Author: Tina Gasperson
The next step for the remaining competitors is to show up at the finals in Santa Clara, Calif. When the contest is all done, there will be one Algorithm champion who will take home the $20,000 first prize, and two Component champions, one for design and one for development, who will share in a $30,000 prize pot, and hundreds of other prizewinners, who will take home T-shirts and cash awards of up to $10,000.
TopCoder hosts several programming contests each year, garnering sponsorship for the events from big tech names like Yahoo!, Google, and Microsoft, the current sponsor of the 2004 Top Coder contest.
Jack Hughes, founder and chairman of the board of TopCoder, launched the company in 2001 after selling his consulting company. He and some colleagues were brainstorming about what to do next, and lamenting the difficulty in finding bright software developers — the best in the business.
“We thought the best way to find them was to put in place a competitive model,” said Hughes. This was the genesis of TopCoder.
Now, in addition to the upcoming tournament, the company puts on the TopCoder Collegiate Challenge in the spring. Each tournament spans about three months and includes thousands of would-be champion developers who compete in various elimination rounds up to the finals.
TopCoder also runs what Hughes called “private label” tournaments, like Code Jam, Google’s annual coding tournament, and the DoubleClick Coding Challenge, a tournament that draws collegiate coders in the New York City area with a top prize of $5,000.
A unique aspect of TopCoder’s system is the online nature of the competitions. Developers don’t have to leave the comfort of their computer rooms in order to interact and compete with thousands of other coders working to win the prizes.
The Web site has a Java-coded Competition Arena, which is a huge chat room separated into sections for practice, active competitions, discussion, and leader boards. Participants can see which software components are in testing and which coders are competing.
Since TopCoder is so good at drawing the best and brightest young software developers in the world, it made sense to put all that talent to good use. So the company has another side. “We use the member base to build software,” Hughes said.
A team of staff project managers analyzes the needs of enterprise clients who come to TopCoder with specific software requirements. Each project manager is assigned to a company, interviewing IT personnel and executives to determine requirements. TopCoder posts specifications at its Web site, where anyone who wants to can take a look and take a shot at designing components that will be coded and hooked together to fashion the finished software solution.
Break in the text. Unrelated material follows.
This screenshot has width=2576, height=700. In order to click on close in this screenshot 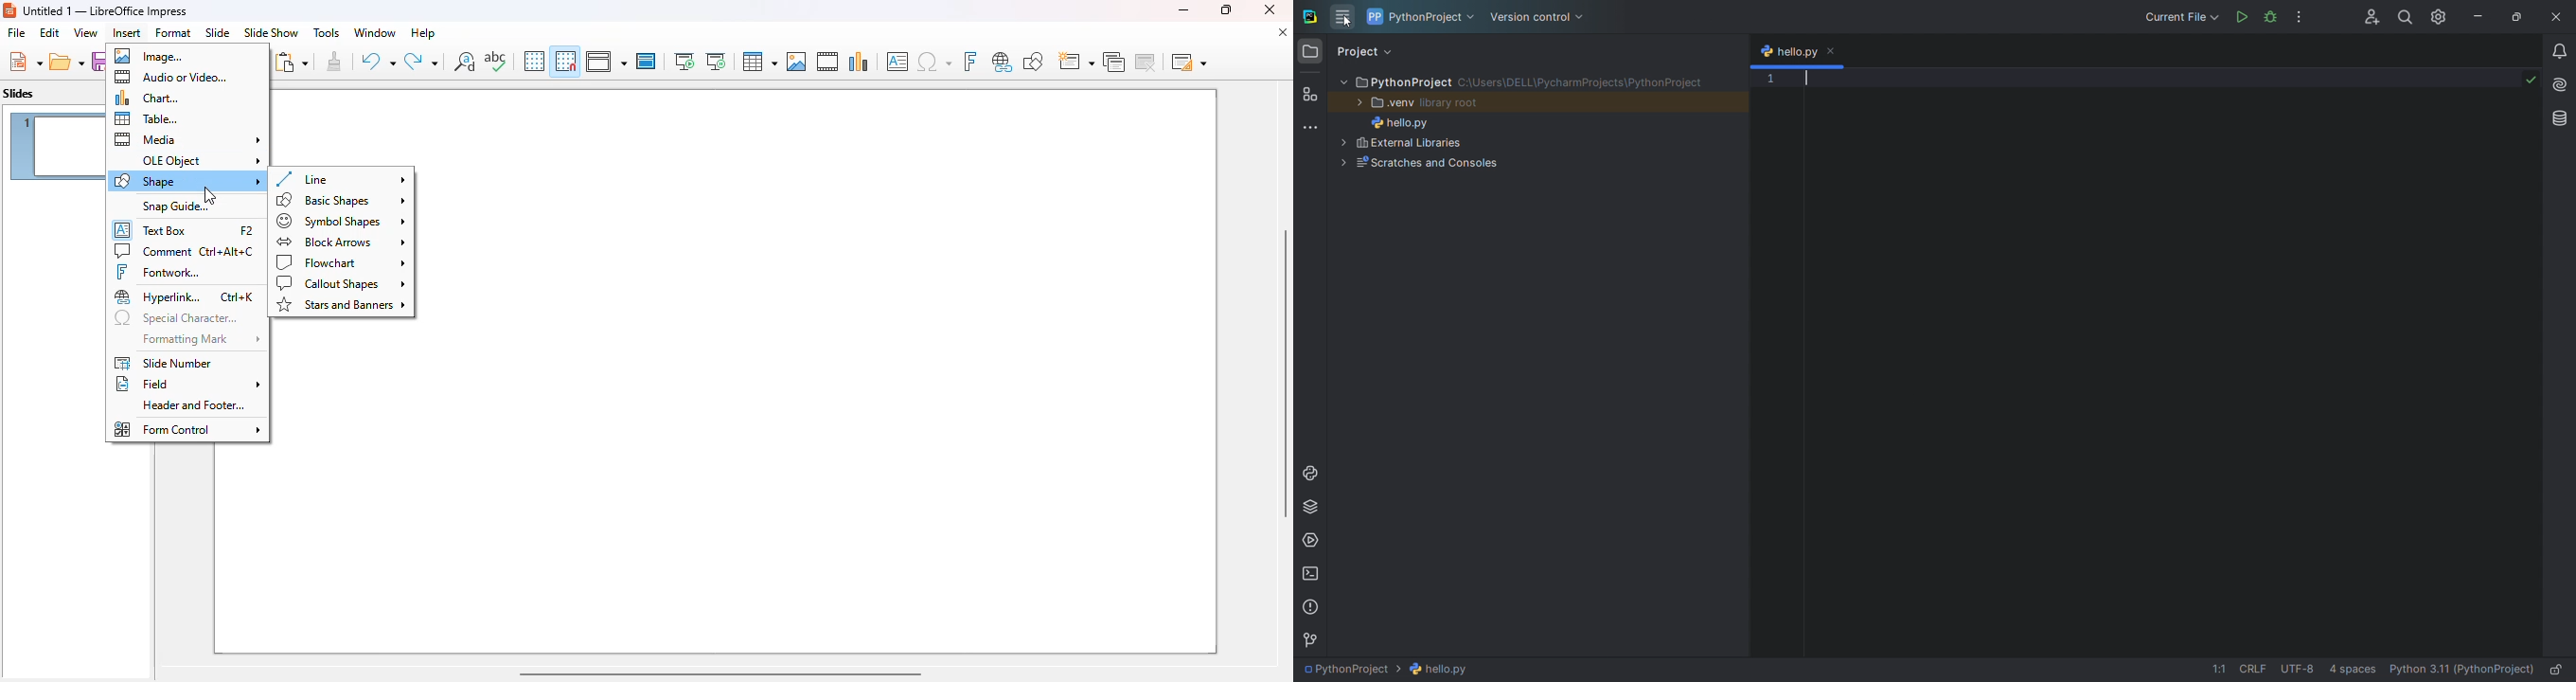, I will do `click(1270, 9)`.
This is the design competition phase of application development. Just like the tournaments, developers compete against one another for cash prizes. Review boards are set up to look at design specs and give ranking scores to each. The design with the most points wins and is selected as the basis for the progression of development.
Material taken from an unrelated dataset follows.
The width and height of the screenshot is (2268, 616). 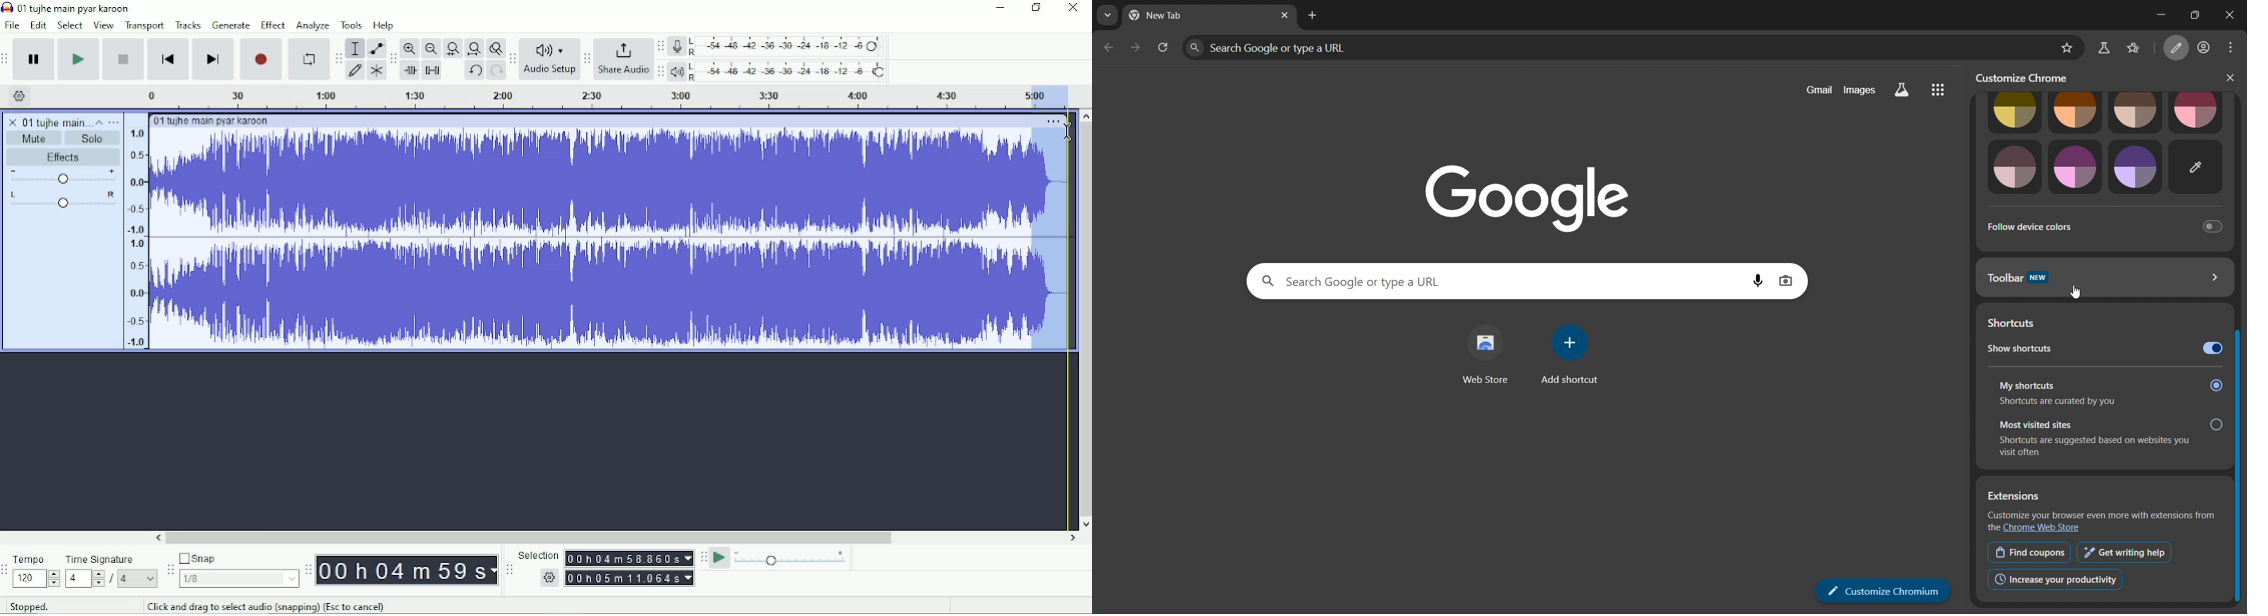 What do you see at coordinates (778, 71) in the screenshot?
I see `Playback meter` at bounding box center [778, 71].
Winning designs are posted into development competition. Again, interested coders can download the information and build the components specified in the design phase. Reviewers look at the code and selected the best implementation, with the winner receiving a predetermined cash payment.
Sometimes, Hughes said, they even pay the runners-up in the competition, simply to provide more incentive for participation.
‘Open source meets capitalism’
Hughes called his development model “open source meets capitalism.”
“Most companies use open source in some form or fashion,” he said. “I don’t think I could name a company that doesn’t use Linux in some way. I don’t think they care all that much, at the operating system level. They’ll use whatever gives them the most bang for the buck. They don’t get into it as much as the community does. They look at it like it’s just another piece of software.”
However, Hughes said, the higher “up the chain” you move, the less likely it is that there is an open source solution. “By the time you get into financial, shop floor, order processing — there’s not a lot that’s available in open source. That’s the space where we play. We’re building applications, not operating systems.”
Hughes said the convictions behind “free software” are destined to die. “I don’t think there’s any way to make that last. People just aren’t going to work on things for free for very long. It’s not a workable model.”
For Hughes, the community aspect of open source software development is its main attraction, one that he believes he is imitating in the coding competitions at TopCoder. “You have people who can look and give feedback and make improvements. It’s a better way of developing software.”
Interested parties can download software from TopCoder catalogs by subscribing with a monthly or yearly fee. While the license says that TopCoder owns the software, Hughes said they don’t deliver software to a client without its accompanying source code.
“We still get all those community aspects. We’re trying to take the best aspects of open source and try to keep it commercial.”
Hughes stressed that it is the “free” perception of open source that holds it back. “I don’t know that you can take the software and make it free and still satisfy the community in the long run. When you look at successful open source companies, they typically have a stronger offering that’s not so free.
“We are big believers in looking at code and sharing code, and we do that with our developers who work together on a certain genre of applications, where they take the components and fashion them into larger applications.”
The onsite finals for the Algorithm portion of the TopCoder Open begin November 11 at the Santa Clara Marriott. The competition for best Component ends November 12 at the same location.